BRIEF DESCRIPTION OF THE DRAWINGS

[0006] FIG. 1 depicts one of the improved configurations of a downhole tool suitable for practicing the disclosed method of lateral drilling.

[0007] FIG. 2 depicts a subterranean formation including a target zone and upper and lower boundaries outside of the target zone.

DETAILED DESCRIPTION

[0008] With reference to FIG. 1, a downhole tool 10 configured to provide improved control over lateral drilling operations includes a drill bit 12 secured, directly or indirectly, by a bit box 14 to a rotary steerable system (RSS) 16. Additionally, downhole tool 10 optionally includes a measurement while drilling sensor (MWD) 18 configured to monitor the direction and inclination of drill bit 12 or RSS 16. MWD 18 may be located immediately adjacent to drill bit 12 or up to about ten feet from drill bit 12. Alternatively, MWD 18 may be separate from downhole tool 10. When MWD 18 is included as part of downhole tool 10, it will be provided with a communication mechanism such as a wired connection or electromagnetic (EM) connection to RSS 16.

[0009] Downhole tool 10 also includes a gamma radiation sensor (gamma sensor) 22. Gamma sensor 22 may be positioned on downhole tool 10 anywhere from immediately adjacent to drill bit 12 to about thirty feet from drill bit 12. Typically, gamma sensor 22 is carried by or incorporated into RSS 16. Typically, gamma sensor 22 is found no more than about ten feet from drill bit 12. Alternatively, gamma sensor 22 may be incorporated into MWD 18 or provided as a separate component on downhole tool 10. One suitable gamma sensor 22 is an azimuthal gamma sensor 22.

[0010] In one configuration of downhole tool 10, MWD 18 is located about three feet to about ten feet from drill bit 12 with gamma sensor 22 located between drill bit 12 and MWD 18. Alternatively, MWD 18 is located about three feet to about ten feet from drill bit 12 with gamma sensor 22 located uphole of MWD 18 but no more than ten feet from drill bit 12.

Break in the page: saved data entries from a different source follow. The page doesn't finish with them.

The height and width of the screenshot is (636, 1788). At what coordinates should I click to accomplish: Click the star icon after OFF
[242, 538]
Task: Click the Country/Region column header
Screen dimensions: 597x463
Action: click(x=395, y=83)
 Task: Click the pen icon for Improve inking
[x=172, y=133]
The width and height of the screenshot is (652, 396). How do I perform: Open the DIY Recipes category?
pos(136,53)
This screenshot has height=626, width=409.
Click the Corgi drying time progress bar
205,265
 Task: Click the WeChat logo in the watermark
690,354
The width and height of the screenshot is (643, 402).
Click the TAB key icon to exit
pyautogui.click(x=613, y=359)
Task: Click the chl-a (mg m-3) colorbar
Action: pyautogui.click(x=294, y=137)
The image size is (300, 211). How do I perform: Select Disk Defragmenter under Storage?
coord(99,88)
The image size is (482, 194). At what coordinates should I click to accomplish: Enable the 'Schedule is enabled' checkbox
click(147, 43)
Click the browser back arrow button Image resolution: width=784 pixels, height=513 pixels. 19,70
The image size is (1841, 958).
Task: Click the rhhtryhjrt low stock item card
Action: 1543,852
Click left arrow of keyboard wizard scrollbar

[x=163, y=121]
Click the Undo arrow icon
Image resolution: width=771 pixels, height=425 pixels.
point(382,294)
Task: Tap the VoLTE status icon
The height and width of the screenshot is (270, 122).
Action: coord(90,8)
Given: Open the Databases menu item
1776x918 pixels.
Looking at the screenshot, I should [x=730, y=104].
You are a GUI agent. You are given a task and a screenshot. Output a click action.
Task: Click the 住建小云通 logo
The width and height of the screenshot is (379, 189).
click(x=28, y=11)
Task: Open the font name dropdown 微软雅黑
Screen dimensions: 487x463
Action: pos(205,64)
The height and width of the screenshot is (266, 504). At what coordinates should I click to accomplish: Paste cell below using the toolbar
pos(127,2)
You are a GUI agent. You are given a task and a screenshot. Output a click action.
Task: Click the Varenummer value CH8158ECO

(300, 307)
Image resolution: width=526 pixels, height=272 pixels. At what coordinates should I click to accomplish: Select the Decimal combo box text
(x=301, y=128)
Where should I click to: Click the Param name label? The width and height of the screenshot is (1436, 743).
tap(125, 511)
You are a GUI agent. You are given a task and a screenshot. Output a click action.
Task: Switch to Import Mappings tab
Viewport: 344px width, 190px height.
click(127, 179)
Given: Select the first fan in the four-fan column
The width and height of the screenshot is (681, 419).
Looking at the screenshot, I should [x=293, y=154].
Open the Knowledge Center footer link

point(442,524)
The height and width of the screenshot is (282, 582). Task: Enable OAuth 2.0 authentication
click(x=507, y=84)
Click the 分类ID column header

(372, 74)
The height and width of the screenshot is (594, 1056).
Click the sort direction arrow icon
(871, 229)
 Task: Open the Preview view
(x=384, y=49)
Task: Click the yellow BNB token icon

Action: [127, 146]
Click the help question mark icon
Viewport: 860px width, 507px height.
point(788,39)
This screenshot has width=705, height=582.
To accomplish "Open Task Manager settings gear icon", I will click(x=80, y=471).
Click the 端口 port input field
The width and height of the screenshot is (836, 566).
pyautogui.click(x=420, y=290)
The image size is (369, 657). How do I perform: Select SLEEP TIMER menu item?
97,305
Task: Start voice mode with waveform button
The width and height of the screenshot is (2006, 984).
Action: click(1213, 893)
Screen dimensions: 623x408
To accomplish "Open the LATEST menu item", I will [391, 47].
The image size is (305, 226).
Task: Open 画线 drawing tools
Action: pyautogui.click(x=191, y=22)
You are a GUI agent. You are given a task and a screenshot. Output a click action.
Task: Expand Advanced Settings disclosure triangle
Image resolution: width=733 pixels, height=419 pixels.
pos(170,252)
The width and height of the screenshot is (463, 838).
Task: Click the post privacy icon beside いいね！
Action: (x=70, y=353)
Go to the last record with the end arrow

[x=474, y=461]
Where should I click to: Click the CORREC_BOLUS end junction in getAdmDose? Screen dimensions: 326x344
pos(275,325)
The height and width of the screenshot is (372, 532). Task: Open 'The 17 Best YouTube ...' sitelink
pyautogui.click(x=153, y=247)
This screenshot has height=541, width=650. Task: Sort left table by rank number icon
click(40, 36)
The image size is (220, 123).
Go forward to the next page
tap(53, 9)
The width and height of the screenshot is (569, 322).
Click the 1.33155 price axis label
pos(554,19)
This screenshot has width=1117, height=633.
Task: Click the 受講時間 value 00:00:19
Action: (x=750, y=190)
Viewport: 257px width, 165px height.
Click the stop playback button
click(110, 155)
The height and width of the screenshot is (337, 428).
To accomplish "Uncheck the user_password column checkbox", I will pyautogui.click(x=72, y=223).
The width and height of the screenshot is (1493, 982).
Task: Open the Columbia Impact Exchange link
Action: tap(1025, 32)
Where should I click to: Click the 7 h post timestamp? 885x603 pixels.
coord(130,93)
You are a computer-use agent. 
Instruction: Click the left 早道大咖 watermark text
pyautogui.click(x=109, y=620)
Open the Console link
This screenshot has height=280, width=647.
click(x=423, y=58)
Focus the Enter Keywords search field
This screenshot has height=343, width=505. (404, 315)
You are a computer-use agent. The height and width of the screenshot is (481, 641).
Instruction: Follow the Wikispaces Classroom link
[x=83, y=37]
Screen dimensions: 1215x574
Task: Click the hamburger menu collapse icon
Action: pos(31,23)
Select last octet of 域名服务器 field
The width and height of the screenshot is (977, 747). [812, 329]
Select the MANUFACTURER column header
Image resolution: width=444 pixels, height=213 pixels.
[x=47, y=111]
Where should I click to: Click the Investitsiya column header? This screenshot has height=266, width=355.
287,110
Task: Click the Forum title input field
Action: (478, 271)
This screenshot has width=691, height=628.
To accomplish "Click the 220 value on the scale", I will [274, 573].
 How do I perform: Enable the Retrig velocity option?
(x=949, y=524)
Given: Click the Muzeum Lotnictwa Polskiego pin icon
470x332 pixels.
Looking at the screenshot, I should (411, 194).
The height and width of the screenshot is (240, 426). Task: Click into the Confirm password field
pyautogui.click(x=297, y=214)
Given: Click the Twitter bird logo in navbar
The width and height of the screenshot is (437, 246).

[0011] In most instances, control of directional drilling will be managed by circuitry incorporated into downhole tool 10. Typically, downhole tool 10 includes a programmable memory, not shown, and a proportional-integral-derivative controller (PID), not shown. However, other similar devices such as but not limited to a programmable logic controller (PLC) can be used to manage operations of downhole tool 10. Alternatively, the programmable memory and controller may be a single integral system. The following disclosure discusses management of downhole tool 10 with reference to a PID which has been incorporated into the RSS; however, other configurations, such as but not limited to a PLC, will also operate satisfactorily.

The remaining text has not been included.